>>>>>

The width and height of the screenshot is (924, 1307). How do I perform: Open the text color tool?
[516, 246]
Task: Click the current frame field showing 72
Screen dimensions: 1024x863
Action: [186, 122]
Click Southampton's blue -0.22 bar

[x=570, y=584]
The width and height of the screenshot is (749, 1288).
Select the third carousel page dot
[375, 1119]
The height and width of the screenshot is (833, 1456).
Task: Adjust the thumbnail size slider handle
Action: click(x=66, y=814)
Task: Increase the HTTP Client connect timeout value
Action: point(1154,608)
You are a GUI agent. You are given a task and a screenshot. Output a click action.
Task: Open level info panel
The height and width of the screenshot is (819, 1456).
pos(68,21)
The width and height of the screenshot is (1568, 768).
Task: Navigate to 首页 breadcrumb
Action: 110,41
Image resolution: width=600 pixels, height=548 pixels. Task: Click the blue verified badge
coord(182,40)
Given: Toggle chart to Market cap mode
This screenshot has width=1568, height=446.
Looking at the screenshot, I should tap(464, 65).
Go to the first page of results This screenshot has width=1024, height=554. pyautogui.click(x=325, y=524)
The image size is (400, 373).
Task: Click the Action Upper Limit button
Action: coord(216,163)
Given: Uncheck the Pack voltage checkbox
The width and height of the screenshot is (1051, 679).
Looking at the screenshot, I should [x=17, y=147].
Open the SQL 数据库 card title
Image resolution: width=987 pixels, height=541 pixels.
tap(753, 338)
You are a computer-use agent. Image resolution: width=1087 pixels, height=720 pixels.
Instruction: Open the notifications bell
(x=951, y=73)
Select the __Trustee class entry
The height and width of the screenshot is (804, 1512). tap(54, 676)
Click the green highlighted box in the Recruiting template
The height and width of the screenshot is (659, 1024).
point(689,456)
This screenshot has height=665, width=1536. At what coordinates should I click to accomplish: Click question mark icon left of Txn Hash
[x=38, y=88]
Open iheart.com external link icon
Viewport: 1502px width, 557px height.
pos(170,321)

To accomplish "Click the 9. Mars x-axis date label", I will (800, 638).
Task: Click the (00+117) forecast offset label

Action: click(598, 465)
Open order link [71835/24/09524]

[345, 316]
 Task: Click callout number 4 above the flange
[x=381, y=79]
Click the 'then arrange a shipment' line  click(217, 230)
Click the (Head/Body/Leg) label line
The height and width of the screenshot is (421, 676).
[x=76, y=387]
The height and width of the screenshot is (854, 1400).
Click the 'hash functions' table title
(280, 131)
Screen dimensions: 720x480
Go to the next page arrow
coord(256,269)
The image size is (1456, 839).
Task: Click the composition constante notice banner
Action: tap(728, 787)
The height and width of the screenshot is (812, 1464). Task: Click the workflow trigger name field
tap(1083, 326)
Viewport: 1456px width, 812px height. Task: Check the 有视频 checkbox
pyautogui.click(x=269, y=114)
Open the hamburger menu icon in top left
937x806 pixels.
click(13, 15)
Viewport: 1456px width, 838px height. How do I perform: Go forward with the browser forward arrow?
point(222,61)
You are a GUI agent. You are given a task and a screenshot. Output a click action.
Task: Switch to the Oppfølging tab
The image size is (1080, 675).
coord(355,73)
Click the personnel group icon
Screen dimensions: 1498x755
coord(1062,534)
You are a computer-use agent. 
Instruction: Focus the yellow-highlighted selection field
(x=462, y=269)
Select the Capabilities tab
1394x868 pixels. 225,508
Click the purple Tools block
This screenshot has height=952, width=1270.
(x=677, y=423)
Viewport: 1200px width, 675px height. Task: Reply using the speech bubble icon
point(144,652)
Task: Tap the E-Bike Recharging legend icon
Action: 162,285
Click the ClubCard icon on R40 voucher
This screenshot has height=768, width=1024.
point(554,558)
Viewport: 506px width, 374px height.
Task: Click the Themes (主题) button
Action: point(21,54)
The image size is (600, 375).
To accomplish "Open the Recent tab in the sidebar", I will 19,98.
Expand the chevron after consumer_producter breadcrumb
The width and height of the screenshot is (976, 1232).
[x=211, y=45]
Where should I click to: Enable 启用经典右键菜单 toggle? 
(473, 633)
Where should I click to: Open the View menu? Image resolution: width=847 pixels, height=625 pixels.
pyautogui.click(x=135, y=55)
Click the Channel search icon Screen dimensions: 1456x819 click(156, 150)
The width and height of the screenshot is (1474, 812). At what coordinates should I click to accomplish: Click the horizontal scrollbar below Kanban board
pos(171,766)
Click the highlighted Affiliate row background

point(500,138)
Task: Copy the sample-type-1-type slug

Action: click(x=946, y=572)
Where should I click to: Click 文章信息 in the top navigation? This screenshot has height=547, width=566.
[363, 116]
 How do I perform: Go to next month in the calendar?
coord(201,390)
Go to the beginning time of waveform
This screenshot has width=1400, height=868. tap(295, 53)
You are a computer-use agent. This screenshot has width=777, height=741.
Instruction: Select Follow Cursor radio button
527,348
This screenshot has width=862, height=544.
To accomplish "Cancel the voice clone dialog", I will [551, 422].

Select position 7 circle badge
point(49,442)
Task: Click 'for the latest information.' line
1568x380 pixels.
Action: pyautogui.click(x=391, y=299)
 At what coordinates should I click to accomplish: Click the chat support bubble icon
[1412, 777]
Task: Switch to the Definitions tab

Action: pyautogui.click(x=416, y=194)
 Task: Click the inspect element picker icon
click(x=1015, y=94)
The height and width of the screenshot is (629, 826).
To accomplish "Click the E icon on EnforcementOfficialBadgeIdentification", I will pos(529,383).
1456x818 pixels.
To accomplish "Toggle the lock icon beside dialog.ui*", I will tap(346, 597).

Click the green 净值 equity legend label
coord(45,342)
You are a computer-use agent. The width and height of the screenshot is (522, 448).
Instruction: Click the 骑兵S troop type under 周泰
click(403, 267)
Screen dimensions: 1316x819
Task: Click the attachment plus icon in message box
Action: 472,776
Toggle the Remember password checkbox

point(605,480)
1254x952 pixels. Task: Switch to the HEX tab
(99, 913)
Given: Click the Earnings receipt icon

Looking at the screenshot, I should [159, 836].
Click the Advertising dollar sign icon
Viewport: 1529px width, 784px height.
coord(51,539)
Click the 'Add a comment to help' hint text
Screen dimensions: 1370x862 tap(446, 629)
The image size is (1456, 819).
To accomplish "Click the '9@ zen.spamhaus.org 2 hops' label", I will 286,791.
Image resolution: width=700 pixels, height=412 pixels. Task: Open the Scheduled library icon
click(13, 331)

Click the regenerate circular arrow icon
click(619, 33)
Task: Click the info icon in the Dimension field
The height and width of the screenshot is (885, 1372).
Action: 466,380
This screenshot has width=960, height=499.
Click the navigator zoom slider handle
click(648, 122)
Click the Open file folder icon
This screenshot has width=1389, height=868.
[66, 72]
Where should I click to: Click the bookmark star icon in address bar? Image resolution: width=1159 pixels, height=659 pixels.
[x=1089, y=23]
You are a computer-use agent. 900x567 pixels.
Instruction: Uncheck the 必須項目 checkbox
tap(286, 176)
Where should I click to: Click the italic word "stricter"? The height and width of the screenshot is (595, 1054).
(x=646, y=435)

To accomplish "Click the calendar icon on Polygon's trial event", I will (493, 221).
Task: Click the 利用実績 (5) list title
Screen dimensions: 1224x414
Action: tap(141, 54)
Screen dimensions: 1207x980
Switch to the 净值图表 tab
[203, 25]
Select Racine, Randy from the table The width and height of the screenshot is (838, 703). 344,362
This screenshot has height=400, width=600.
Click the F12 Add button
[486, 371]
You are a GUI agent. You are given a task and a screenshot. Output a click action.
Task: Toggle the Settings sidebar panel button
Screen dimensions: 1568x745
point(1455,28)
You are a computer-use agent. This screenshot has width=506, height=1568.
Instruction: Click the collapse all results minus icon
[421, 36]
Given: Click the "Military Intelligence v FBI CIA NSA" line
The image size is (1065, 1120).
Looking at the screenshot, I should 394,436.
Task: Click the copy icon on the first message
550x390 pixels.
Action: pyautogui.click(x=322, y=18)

<<<<<

Task details
Turn the lines of the items, from the line that contains "Viewport: 1200px width, 675px" through the line that contains "Action: click(x=946, y=572)", into a Markdown table with the columns Row and Item line. Number each row and leave out blank lines.

Task output
| Row | Item line |
|---|---|
| 1 | Viewport: 1200px width, 675px height. Task: Reply using the speech bubble icon |
| 2 | point(144,652) |
| 3 | Task: Tap the E-Bike Recharging legend icon |
| 4 | Action: 162,285 |
| 5 | Click the ClubCard icon on R40 voucher |
| 6 | This screenshot has height=768, width=1024. |
| 7 | point(554,558) |
| 8 | Viewport: 506px width, 374px height. |
| 9 | Task: Click the Themes (主题) button |
| 10 | Action: point(21,54) |
| 11 | The image size is (600, 375). |
| 12 | To accomplish "Open the Recent tab in the sidebar", I will 19,98. |
| 13 | Expand the chevron after consumer_producter breadcrumb |
| 14 | The width and height of the screenshot is (976, 1232). |
| 15 | [x=211, y=45] |
| 16 | Where should I click to: Enable 启用经典右键菜单 toggle?  |
| 17 | (473, 633) |
| 18 | Where should I click to: Open the View menu? Image resolution: width=847 pixels, height=625 pixels. |
| 19 | pyautogui.click(x=135, y=55) |
| 20 | Click the Channel search icon Screen dimensions: 1456x819 click(156, 150) |
| 21 | The width and height of the screenshot is (1474, 812). At what coordinates should I click to accomplish: Click the horizontal scrollbar below Kanban board |
| 22 | pos(171,766) |
| 23 | Click the highlighted Affiliate row background |
| 24 | point(500,138) |
| 25 | Task: Copy the sample-type-1-type slug |
| 26 | Action: click(x=946, y=572) |